In a 6-3 decision, the Court sided with the government, ruling that the exclusion order was constitutional. The opinion, written by Supreme Court justice Hugo Black, held that the need to protect against espionage outweighed Fred Korematsu’s individual rights, and the rights of Americans of Japanese descent. (The Court limited its decision to the validity of the exclusion orders, adding, “The provisions of other orders requiring persons of Japanese ancestry to report to assembly centers and providing for the detention of such persons in assembly and relocation centers were separate, and their validity is not in issue in this proceeding.”) During the case, Solicitor General Charles Fahy is alleged to have suppressed evidence by keeping from the Court a report from the Office of Naval Intelligence indicating that there was no evidence that Japanese Americans were acting as spies or sending signals to enemy submarines.

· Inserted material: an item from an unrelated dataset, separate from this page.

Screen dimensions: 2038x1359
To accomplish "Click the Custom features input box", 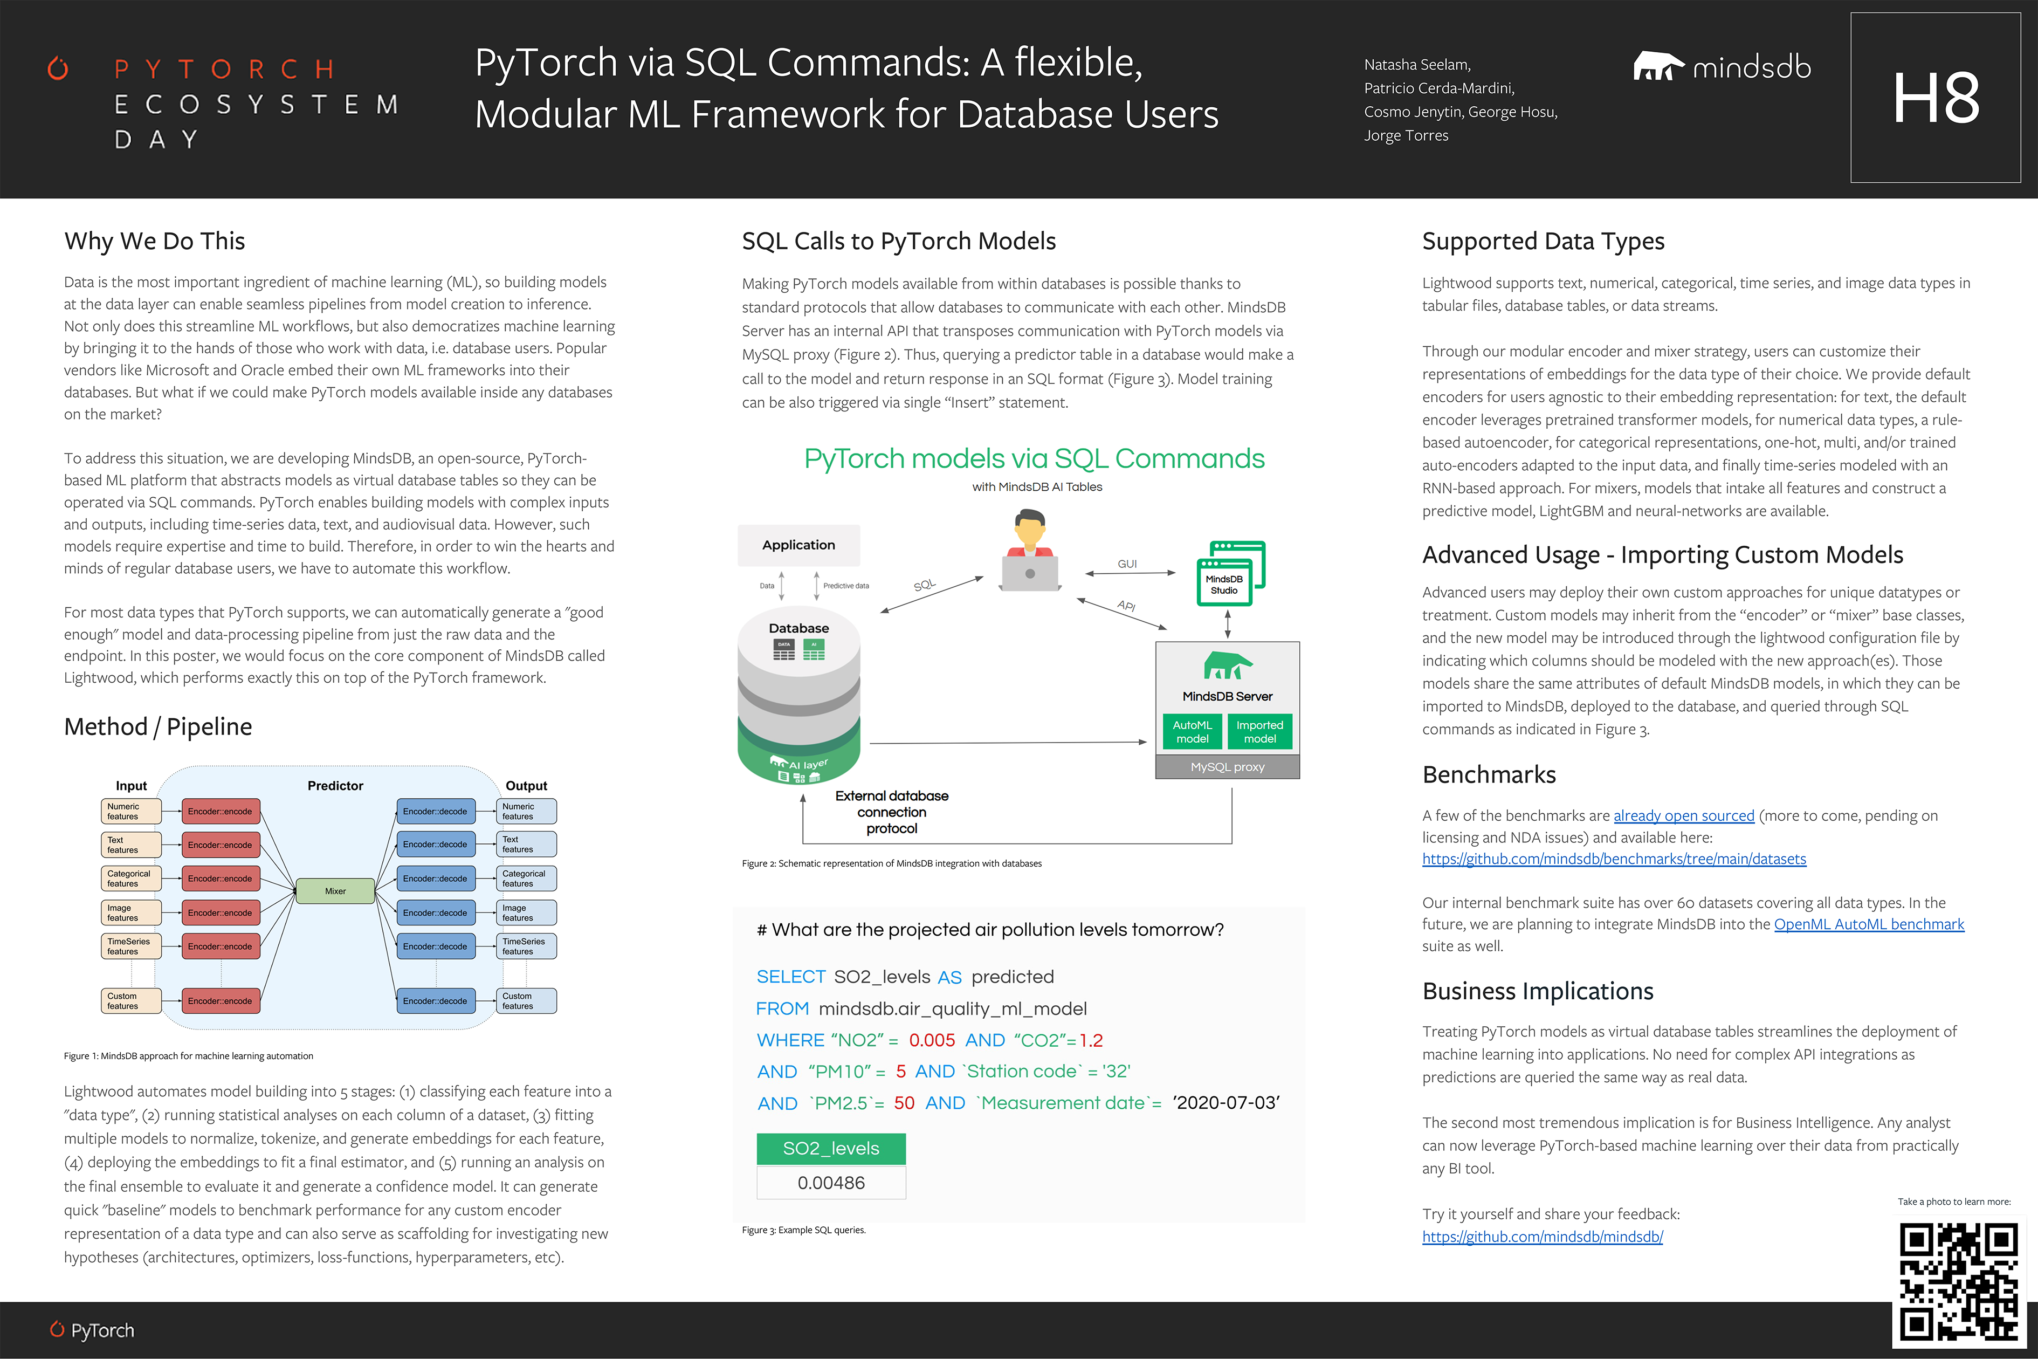I will 131,1001.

The decision in Korematsu v. United States has been very controversial. Korematsu’s conviction for evading internment was overturned on November 10, 1983, after Korematsu challenged the earlier decision by filing for a writ of coram nobis. In a ruling by Judge Marilyn Hall Patel, the United States District Court for the Northern District of California granted the writ (that is, it voided Korematsu’s original conviction) because in Korematsu’s original case, the government had knowingly submitted false information to the Supreme Court that had a material effect on the Supreme Court’s decision.

The Korematsu decision has not been explicitly overturned, although in 2011 the Department of Justice filed official notice, conceding that it was in error, thus erasing the case’s value as precedent for interning citizens. However, the Court’s opinion remains significant both for being the first instance of the Supreme Court applying the strict scrutiny standard to racial discrimination by the government and for being one of only a handful of cases in which the Court held that the government met that standard.

I am curious if a city attorney advised a city council to pass a law that was known to be unconstitutional to both the city attorney and the city council, if that city could be sued for monetary damages? Any thoughts? There is generally a paper trail, council minutes, etc, that could be referenced to show blatant disregard for the constitution and civil rights.

Capt. Jack,

Suppression of evidence in Amerika? Why, I’m stunned such a thing has ever happened!

thank you janice for all the help you are going to give us in Torrance California .the city’s in some places have not been fair with us a they want our money and tax us but dont want us in there city its not fair

Congrats on your Human Rights win. The city of Orange has a very similar law to the Simi Valley ordinance listed here. Any chance of you sending the City of Orange a letter?